Records provided -
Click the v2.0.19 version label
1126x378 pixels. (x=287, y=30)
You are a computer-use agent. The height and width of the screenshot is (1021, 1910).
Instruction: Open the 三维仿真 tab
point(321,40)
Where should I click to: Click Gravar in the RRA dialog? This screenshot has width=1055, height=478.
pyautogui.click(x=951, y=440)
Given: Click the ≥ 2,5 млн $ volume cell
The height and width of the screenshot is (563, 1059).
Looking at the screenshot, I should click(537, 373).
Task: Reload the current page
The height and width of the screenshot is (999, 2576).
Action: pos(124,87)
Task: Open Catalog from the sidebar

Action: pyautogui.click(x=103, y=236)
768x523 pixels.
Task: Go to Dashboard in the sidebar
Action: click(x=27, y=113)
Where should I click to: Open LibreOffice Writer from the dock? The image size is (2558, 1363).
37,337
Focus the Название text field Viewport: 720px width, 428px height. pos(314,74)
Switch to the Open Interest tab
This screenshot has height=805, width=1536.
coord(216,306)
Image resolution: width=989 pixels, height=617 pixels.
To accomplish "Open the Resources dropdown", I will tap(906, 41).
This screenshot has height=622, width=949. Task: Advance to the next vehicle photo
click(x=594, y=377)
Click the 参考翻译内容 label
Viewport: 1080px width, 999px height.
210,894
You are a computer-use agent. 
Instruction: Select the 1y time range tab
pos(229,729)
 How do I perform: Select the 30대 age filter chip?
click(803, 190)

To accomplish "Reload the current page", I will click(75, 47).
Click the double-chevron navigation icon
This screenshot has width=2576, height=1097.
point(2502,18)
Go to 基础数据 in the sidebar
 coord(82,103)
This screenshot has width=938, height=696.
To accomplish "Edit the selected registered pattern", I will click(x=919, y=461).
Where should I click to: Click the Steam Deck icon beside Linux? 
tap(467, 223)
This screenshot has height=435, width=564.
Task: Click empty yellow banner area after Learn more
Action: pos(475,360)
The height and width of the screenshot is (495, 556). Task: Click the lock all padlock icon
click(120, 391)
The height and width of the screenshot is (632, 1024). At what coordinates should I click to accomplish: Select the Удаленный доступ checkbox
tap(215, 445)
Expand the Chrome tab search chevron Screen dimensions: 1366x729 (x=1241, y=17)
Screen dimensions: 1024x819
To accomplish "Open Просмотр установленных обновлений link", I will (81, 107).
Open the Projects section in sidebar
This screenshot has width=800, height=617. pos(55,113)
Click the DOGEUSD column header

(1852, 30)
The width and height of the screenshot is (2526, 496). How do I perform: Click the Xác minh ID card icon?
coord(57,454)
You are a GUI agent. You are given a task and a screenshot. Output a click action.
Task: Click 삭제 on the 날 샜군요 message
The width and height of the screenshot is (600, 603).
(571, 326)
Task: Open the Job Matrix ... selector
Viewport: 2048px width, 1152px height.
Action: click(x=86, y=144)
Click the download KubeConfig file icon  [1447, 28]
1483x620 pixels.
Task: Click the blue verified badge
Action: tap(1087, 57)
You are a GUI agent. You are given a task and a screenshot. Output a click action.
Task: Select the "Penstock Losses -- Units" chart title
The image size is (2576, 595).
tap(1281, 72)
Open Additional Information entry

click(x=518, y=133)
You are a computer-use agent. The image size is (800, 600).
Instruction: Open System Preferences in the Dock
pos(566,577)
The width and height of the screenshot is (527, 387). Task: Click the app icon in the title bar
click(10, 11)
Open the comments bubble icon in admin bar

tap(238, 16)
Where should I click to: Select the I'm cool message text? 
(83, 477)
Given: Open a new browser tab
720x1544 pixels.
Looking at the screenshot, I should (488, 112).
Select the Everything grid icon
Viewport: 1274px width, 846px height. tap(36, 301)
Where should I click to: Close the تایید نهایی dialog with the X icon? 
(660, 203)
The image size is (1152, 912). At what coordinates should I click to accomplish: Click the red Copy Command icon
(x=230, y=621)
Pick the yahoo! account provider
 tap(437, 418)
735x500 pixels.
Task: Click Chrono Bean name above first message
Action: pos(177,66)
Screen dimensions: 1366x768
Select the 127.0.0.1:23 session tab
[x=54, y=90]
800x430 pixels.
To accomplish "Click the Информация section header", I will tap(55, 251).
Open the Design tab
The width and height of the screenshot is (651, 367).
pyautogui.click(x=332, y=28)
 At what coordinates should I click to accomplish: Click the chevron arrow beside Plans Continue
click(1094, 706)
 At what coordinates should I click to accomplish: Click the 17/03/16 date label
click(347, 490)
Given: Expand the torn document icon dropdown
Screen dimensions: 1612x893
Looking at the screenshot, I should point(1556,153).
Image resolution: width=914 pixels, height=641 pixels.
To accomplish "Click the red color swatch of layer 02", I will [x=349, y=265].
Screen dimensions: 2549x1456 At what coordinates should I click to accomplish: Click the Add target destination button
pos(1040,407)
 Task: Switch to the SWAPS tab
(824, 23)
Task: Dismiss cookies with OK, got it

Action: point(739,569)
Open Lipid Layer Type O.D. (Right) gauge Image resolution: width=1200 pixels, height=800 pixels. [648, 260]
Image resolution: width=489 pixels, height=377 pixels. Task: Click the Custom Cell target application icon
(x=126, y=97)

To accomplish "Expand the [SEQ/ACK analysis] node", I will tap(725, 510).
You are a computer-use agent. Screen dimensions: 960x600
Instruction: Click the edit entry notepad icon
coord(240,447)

Given problem - Rename "Steam Deck" to "handheld console" in the items above and reproduce them with no other change.

Solved problem -
Click the v2.0.19 version label
1126x378 pixels. (x=287, y=30)
You are a computer-use agent. The height and width of the screenshot is (1021, 1910).
Instruction: Open the 三维仿真 tab
point(321,40)
Where should I click to: Click Gravar in the RRA dialog? This screenshot has width=1055, height=478.
pyautogui.click(x=951, y=440)
Given: Click the ≥ 2,5 млн $ volume cell
The height and width of the screenshot is (563, 1059).
Looking at the screenshot, I should click(537, 373).
Task: Reload the current page
The height and width of the screenshot is (999, 2576).
Action: pos(124,87)
Task: Open Catalog from the sidebar

Action: pyautogui.click(x=103, y=236)
768x523 pixels.
Task: Go to Dashboard in the sidebar
Action: click(x=27, y=113)
Where should I click to: Open LibreOffice Writer from the dock? The image size is (2558, 1363).
37,337
Focus the Название text field Viewport: 720px width, 428px height. pos(314,74)
Switch to the Open Interest tab
This screenshot has height=805, width=1536.
coord(216,306)
Image resolution: width=989 pixels, height=617 pixels.
To accomplish "Open the Resources dropdown", I will tap(906, 41).
This screenshot has height=622, width=949. Task: Advance to the next vehicle photo
click(x=594, y=377)
Click the 参考翻译内容 label
Viewport: 1080px width, 999px height.
210,894
You are a computer-use agent. 
Instruction: Select the 1y time range tab
pos(229,729)
 How do I perform: Select the 30대 age filter chip?
click(803, 190)

To accomplish "Reload the current page", I will click(75, 47).
Click the double-chevron navigation icon
This screenshot has width=2576, height=1097.
point(2502,18)
Go to 基础数据 in the sidebar
 coord(82,103)
This screenshot has width=938, height=696.
To accomplish "Edit the selected registered pattern", I will click(x=919, y=461).
Where should I click to: Click the handheld console icon beside Linux? 
tap(467, 223)
This screenshot has height=435, width=564.
Task: Click empty yellow banner area after Learn more
Action: pos(475,360)
The height and width of the screenshot is (495, 556). Task: Click the lock all padlock icon
click(120, 391)
The height and width of the screenshot is (632, 1024). At what coordinates should I click to accomplish: Select the Удаленный доступ checkbox
tap(215, 445)
Expand the Chrome tab search chevron Screen dimensions: 1366x729 (x=1241, y=17)
Screen dimensions: 1024x819
To accomplish "Open Просмотр установленных обновлений link", I will (81, 107).
Open the Projects section in sidebar
This screenshot has width=800, height=617. pos(55,113)
Click the DOGEUSD column header

(1852, 30)
The width and height of the screenshot is (2526, 496). How do I perform: Click the Xác minh ID card icon?
coord(57,454)
You are a GUI agent. You are given a task and a screenshot. Output a click action.
Task: Click 삭제 on the 날 샜군요 message
The width and height of the screenshot is (600, 603).
(571, 326)
Task: Open the Job Matrix ... selector
Viewport: 2048px width, 1152px height.
Action: click(x=86, y=144)
Click the download KubeConfig file icon  [1447, 28]
1483x620 pixels.
Task: Click the blue verified badge
Action: tap(1087, 57)
You are a GUI agent. You are given a task and a screenshot. Output a click action.
Task: Select the "Penstock Losses -- Units" chart title
The image size is (2576, 595).
tap(1281, 72)
Open Additional Information entry

click(x=518, y=133)
You are a computer-use agent. The image size is (800, 600).
Instruction: Open System Preferences in the Dock
pos(566,577)
The width and height of the screenshot is (527, 387). Task: Click the app icon in the title bar
click(10, 11)
Open the comments bubble icon in admin bar

tap(238, 16)
Where should I click to: Select the I'm cool message text? 
(83, 477)
Given: Open a new browser tab
720x1544 pixels.
Looking at the screenshot, I should (488, 112).
Select the Everything grid icon
Viewport: 1274px width, 846px height. tap(36, 301)
Where should I click to: Close the تایید نهایی dialog with the X icon? 
(660, 203)
The image size is (1152, 912). At what coordinates should I click to accomplish: Click the red Copy Command icon
(x=230, y=621)
Pick the yahoo! account provider
 tap(437, 418)
735x500 pixels.
Task: Click Chrono Bean name above first message
Action: pos(177,66)
Screen dimensions: 1366x768
Select the 127.0.0.1:23 session tab
[x=54, y=90]
800x430 pixels.
To accomplish "Click the Информация section header", I will tap(55, 251).
Open the Design tab
The width and height of the screenshot is (651, 367).
pyautogui.click(x=332, y=28)
 At what coordinates should I click to accomplish: Click the chevron arrow beside Plans Continue
click(1094, 706)
 At what coordinates should I click to accomplish: Click the 17/03/16 date label
click(347, 490)
Given: Expand the torn document icon dropdown
Screen dimensions: 1612x893
Looking at the screenshot, I should point(1556,153).
Image resolution: width=914 pixels, height=641 pixels.
To accomplish "Click the red color swatch of layer 02", I will [x=349, y=265].
Screen dimensions: 2549x1456 At what coordinates should I click to accomplish: Click the Add target destination button
pos(1040,407)
 Task: Switch to the SWAPS tab
(824, 23)
Task: Dismiss cookies with OK, got it

Action: point(739,569)
Open Lipid Layer Type O.D. (Right) gauge Image resolution: width=1200 pixels, height=800 pixels. [648, 260]
Image resolution: width=489 pixels, height=377 pixels. Task: Click the Custom Cell target application icon
(x=126, y=97)

To accomplish "Expand the [SEQ/ACK analysis] node", I will tap(725, 510).
You are a computer-use agent. Screen dimensions: 960x600
Instruction: Click the edit entry notepad icon
coord(240,447)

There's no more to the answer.